» ASSIGNMENT 1
According to the insurtech funding report, what share of total funding have B2B SaaS insurtech companies secured?
» ASSIGNMENT 2
List every kind of provider that the insurtech funding report names as part of the B2B SaaS startup group.
» ASSIGNMENT 3
Copy the insurtech funding report word for word from "This group of" to "new AI-focused solutions.".

___ SOURCE TEXT


    Figura 3: Inversión por región en 2024. Fuente: Dealroom.co. Cierre de datos a fecha de 27 de septiembre de 2024.

    Figure 3: Investment by region by 2024 Source: Dealroom.co. Closing data as of September 27, 2024.

    B2B SaaS startups capture 43% of funding

    Companies within the insurtech ecosystem focused on Software as a Service (SaaS) with a B2B (Business to Business) business model have secured 43% of total funding, the highest rate in history.

    This group of startups includes providers of software, pricing, risk management, underwriting, administration technology, and reinsurance technology, among others. Additionally, many of them base their offerings on artificial intelligence (AI) products or are expanding their portfolios with new AI-focused solutions.

    Figura 4: Porcentaje de financiación captado por empresas B2B SaaS. Fuente: Dealroom.co. Cierre de datos a fecha de 24 de septiembre de 2024.

    Figure 4: Percentage of funding captured by B2B SaaS companies. Source: Dealroom.co. Closing data as of September 24, 2024.

    The life and health (L&H) segment has attracted 50% of funding this year, matching the property and casualty (P&C) segment for the first time in three years. In the former, the main driver has been the health sector; in the latter, climate risks and business insurance.

    Regarding major trends in the industry, generative AI, climate risks, and health are three areas where the industry is focusing more this year.

    Generative AI is beginning to optimize insurance processes, but significant efforts are still needed from large companies, particularly in raising awareness and educating society by providing preventive measures to reduce risks for individuals and businesses. The area of climate risks has received considerable and stable funding since 2021. Regarding the healthcare sector, as chronic diseases account for 70% to 90% of healthcare expenditures in developed markets, preventive care, early intervention, and improved management are becoming increasingly important.

    Quotes

    Javier Santiso, CEO and General Manager, Mundi Ventures, states: “After the uncertainty of previous years, the global insurtech market is now showing signs of further stabilization. While the frenzy has cooled, weʼre seeing a positive rebound in the early-growth / breakout stages, particularly with Series B funding picking up.

    However, the late-stage market remains significantly constrained, with a freeze in growth and IPO phases. Many startups are now gearing up for potential IPOs in 2025 or 2026, setting profitable models and waiting for more favorable market conditions. This cautious environment is shifting investor focus towards proven business models with solid unit economics”.

    Leire Jiménez, Chief Innovation Officer, MAPFRE, affirms: “What we are seeing worldwide is a slowdown in the economy since 2022, which is directly impacting investment in insurtech venture capital, some geographies more than others. US and Europe, for example, are back on track and showing an optimistic performance.

    However, Asia and Latin America are struggling to raise, the latter with funding at historic lows. Still, the Latin American ecosystem is resilient, and entrepreneurs continue to seek new formulas, models, and businesses to revitalize the sector. The region has great potential, more so at a time when the insurance gap is gradually shrinking due to the large volume of opportunities in it. Collaborative spaces and public-private partnerships are key to stabilize the market and drive it forward”.

    Yoram Wijngaarde, Founder and CEO, Dealroom.co, highlights: “Insurance is a vast industry that has been largely unchanged for hundreds of years. It remains a huge target for tech efficiency and scale, but one that has been difficult to crack. Insurtech 2.0 is unbundling the challenge, zeroing in on niches like B2B SaaS, risk management, climate and cyber, with greater traction. Global breakout stage investment is on track to grow year on year in 2024, and European insurtech VC has already passed 2023’s total. Insurtech is iterating”.

______
___ DATASET CONTENT

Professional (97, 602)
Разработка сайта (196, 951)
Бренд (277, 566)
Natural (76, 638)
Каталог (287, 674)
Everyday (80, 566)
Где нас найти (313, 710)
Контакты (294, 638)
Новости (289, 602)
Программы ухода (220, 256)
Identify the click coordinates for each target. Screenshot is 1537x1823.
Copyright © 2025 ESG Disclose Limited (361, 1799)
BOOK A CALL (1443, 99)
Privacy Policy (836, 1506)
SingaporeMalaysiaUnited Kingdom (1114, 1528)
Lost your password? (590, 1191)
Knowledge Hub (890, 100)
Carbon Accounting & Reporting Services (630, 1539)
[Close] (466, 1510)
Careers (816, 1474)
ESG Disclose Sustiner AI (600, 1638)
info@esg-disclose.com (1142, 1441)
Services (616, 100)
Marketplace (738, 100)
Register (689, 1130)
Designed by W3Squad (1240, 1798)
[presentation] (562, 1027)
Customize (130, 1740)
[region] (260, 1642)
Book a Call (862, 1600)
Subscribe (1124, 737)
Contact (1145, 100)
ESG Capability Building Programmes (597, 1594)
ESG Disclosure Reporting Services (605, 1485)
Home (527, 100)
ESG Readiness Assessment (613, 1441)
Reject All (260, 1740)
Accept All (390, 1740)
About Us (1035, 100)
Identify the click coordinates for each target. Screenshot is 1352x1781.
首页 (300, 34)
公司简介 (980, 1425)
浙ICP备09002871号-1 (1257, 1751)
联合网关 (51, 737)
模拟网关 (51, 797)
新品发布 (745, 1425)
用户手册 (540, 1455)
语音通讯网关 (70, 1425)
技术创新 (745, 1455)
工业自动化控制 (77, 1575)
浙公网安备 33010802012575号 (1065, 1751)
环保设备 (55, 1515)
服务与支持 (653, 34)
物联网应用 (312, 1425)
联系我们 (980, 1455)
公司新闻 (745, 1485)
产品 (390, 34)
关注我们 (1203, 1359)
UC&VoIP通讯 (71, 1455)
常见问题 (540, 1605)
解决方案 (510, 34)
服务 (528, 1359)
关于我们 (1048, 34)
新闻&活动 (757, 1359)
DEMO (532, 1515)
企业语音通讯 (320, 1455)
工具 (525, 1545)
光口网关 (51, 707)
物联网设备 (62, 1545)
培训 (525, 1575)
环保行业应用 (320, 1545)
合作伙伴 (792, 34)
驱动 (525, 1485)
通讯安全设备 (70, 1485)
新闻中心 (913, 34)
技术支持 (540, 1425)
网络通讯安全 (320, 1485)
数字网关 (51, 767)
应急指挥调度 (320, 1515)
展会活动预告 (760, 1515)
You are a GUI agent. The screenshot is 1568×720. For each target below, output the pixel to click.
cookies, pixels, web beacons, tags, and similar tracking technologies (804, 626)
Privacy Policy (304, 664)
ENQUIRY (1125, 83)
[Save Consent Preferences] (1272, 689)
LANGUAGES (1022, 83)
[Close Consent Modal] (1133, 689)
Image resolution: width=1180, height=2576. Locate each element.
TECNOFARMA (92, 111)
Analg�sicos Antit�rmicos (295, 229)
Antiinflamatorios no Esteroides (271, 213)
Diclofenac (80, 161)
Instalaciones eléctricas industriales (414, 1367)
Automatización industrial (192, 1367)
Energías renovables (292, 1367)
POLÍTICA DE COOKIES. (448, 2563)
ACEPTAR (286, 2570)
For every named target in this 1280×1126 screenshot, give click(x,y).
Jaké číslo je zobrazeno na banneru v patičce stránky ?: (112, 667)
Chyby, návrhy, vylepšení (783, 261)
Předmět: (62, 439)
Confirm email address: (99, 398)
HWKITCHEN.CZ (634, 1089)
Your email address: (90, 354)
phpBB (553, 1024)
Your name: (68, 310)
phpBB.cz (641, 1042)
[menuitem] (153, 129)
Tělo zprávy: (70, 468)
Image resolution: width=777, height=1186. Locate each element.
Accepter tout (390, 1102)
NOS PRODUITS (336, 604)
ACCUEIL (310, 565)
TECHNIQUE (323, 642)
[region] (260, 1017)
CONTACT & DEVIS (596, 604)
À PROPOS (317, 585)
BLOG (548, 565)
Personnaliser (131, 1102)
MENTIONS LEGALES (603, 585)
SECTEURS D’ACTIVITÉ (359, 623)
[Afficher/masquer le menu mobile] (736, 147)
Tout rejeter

______

» OUTPUT 1
43%, the highest rate in history.

» OUTPUT 2
Software, pricing, risk management, underwriting, administration technology, and reinsurance technology.

» OUTPUT 3
This group of startups includes providers of software, pricing, risk management, underwriting, administration technology, and reinsurance technology, among others. Additionally, many of them base their offerings on artificial intelligence (AI) products or are expanding their portfolios with new AI-focused solutions.